#### [Dataset records]
((
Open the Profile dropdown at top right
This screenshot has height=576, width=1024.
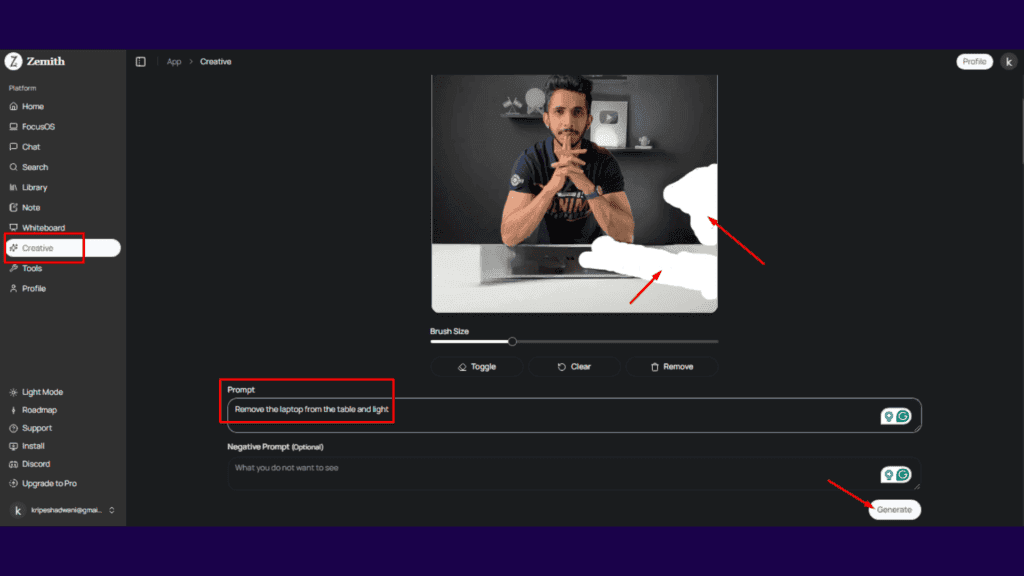tap(973, 61)
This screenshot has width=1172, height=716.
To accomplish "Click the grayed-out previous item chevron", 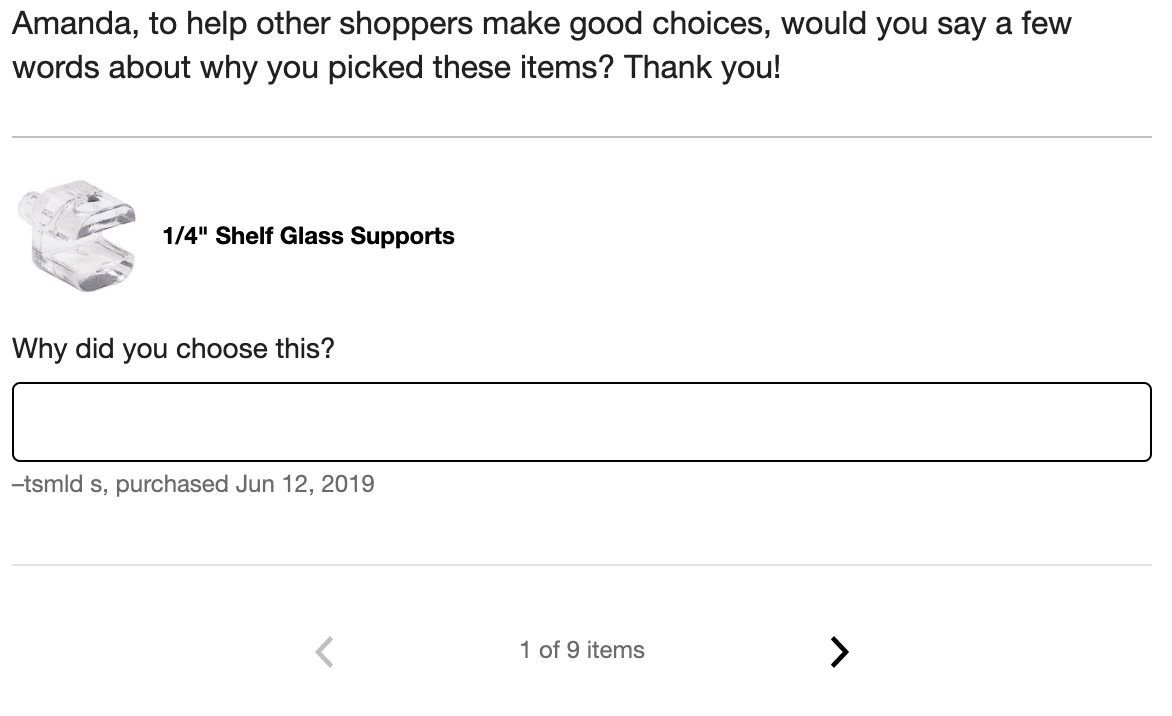I will [x=324, y=652].
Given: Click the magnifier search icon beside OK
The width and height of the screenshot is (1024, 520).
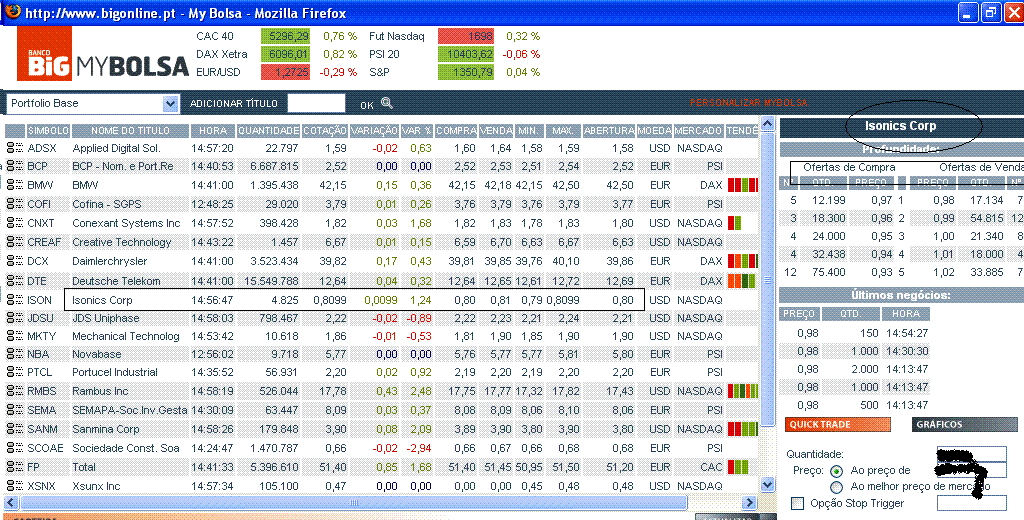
))
Where the line containing "Given: Click the" appears in the entries above, start there and set down every line exactly through the last one, inclusive; omit pictures.

#### [Output for this task]
Given: Click the magnifier search icon beside OK
The width and height of the screenshot is (1024, 520).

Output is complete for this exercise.